As if the yen doesn’t have enough reasons to weaken, risks are emerging that higher oil prices will hit energy import-dependent Japan and its currency. 

Crude oil futures jumped on Friday following reports that Israel launched a missile strike on Iran, extending their gain to more than 25% from a December low. The prospects of heightened tensions in the Middle East suggest the rally may have room to run.

That’s bad news for yen bulls: a 10% gain in oil prices will help pull down the currency by 3 to 4 yen against the dollar on an annual basis, according to estimates by Yujiro Goto, head of Japan currency strategy at Nomura Securities Co.

While the yen climbed initially on Friday amid flight to safety, it subsequently pared the gains. The currency has been dragged down by the wide yield gap between Japan and other major economies such as the US, and expectations that the Bank of Japan will raise interest rates only modestly while a Federal Reserve cut may be delayed.  

“Japan is totally dependent on imports for oil, so price increases lead to higher energy bills, the result of which can be seen in a weaker yen,” said Tsutomu Soma, a bond and currency trader at Monex Inc. in Tokyo. “Although rising oil prices are associated with higher inflation, it’s unlikely that the BOJ will rush to raise interest rates, so the rate differential will remain in place.” 

A shortfall in the nation’s trade balance has persisted since 2021 on a seasonally-adjusted basis, along with surging energy imports. Mineral fuels including oil, natural gas and coal make up about a quarter of the nation’s total imports, based on data from the Ministry of Finance.

The weak yen has failed to give Japan export competitiveness, with a gauge for inflation-adjusted overseas shipments stuck in a narrow range for three years. Investors are also parking more of their funds in higher-returning foreign securities, while businesses are investing more abroad, keeping in deficit Japan’s basic balance — a broad measure of capital flows.

In a sign of growing concern over external deficits, the Ministry of Finance is holding a series of meetings with academics and market watchers to discuss desirable policies to overcome those issues.

The yen strengthened 0.2% to 154.37 per dollar as of 1:33 p.m. in Tokyo. It has lost 25% since the end of 2021 as the Fed tightened policy aggressively to rein in inflation. US Treasury Secretary Janet Yellen this week acknowledged the concerns of Japan and South Korea over sharp declines in their currencies.

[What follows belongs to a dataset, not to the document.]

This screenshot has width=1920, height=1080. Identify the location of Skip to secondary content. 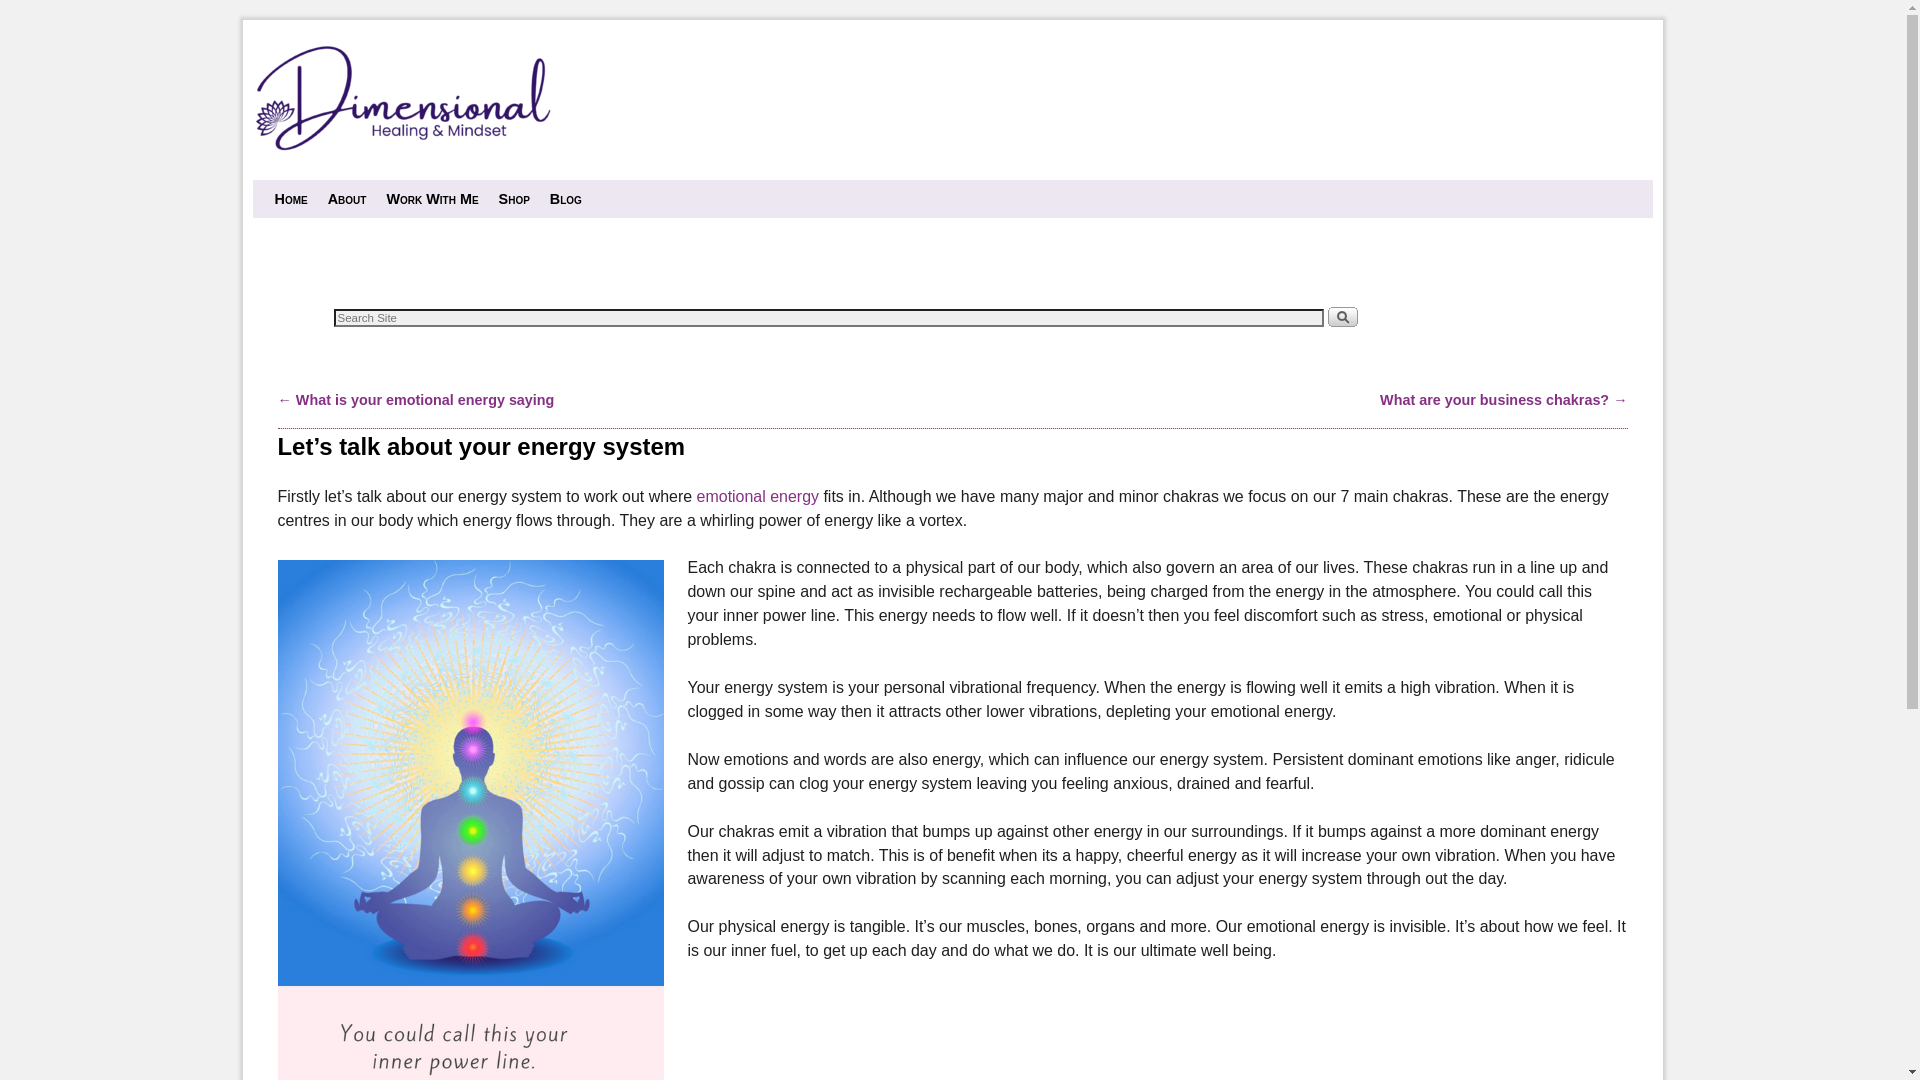
(321, 189).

“The source of the yen’s weakness is the strength of the dollar from the exceptional resilience of the US economy and the markets pulling back Fed cut bets on sticky US inflation,” said Philip Wee, a senior FX strategist at DBS Bank Ltd. in Singapore. “The Middle East situation adds fuel to the fire by fanning fears of another oil price spike returning the Fed to hiking rates again.”

Energy Dependence

The high import bill partly comes from Japan’s decision to halt most of its nuclear power plants following the 2011 Fukushima disaster. Japan has a target for nuclear to account for as much as 22% of the power mix by 2030 from less than 10% now.

Net energy imports — the difference between imports and exports — stood at 85% of power consumption, according to Bloomberg calculations using the latest figures from the International Energy Agency. This is the highest among major economies and stands in a stark contrast with the US’s status as a net energy exporter.

“It is inevitable that the handling of mineral fuels will be emphasized as national policy” because adjusting the power mix can lower imports, Daisuke Karakama, chief market economist at Mizuho Bank Ltd. in Tokyo, wrote in a research note on Wednesday. “That would deliver the most immediate effect as a measure against the yen’s depreciation.”